В каком-то смысле тексты Степана Самарина отрицают жанр предисловия, так как сами постоянно проясняют себя, возвращают к первоосновам бытия: «зрячесть слезы» — почти оксюморон, но сквозь основное значение (затуманивание) проступает проясняющая, просветляющая функция горя, которое видит мир под увеличительным стеклом. Номинативные (хотя и полные ласковых деминутивов, но и называющих существительных) стихи Степана Самарина останавливают нас в паузе предстояния, за некоторое время до неизбежного слома, постоянно имея его в виду: «неудобное и беззащитное» бегущее молоко – до убегания; сама беззащитность — до удара; взволнованная иллюзия – до взрослой незаострённости чувства. Слова Сергея Гандлевского о «наблюдательности как роде признательности» и «дорогостоящих мелочах мира, в котором мы почему-то очутились на время в первый и последний раз» вспоминаются при виде этих называний, хотя генезис стихов Самарина иной: мне в первую очередь пришли на память Геннадий Айги и Василий Бородин.
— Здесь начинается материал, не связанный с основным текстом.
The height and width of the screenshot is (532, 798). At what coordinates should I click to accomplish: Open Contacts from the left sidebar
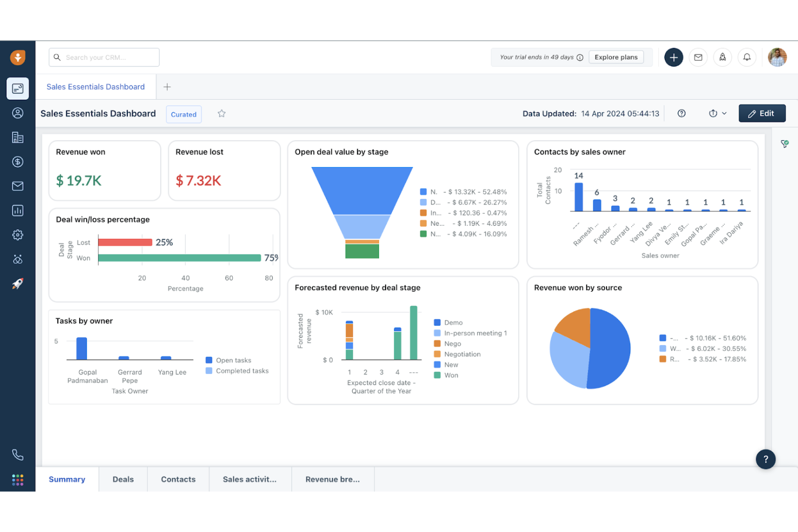[18, 113]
Постоянно подкашивающийся ритм безропотной жизни, выправляемой бережным движением, которому она «подставляет себя вся / как есть», напоминает именно о Бородине, а свет и лёгкость, мудрость первоистоков существования – о нашем современнике Алексее Чипиге. И в постоянно длящейся дискуссии о текстах, которые нужны сейчас, которые стоят за спиной и дают опоры среди непрочности, – теперь нужно не забыть про это новое имя: Степан Самарин.
Борис Кутенков
Степан Самарин родился и живёт в Москве. Публиковался в альманахе «Артикуляция», журнале «Флаги».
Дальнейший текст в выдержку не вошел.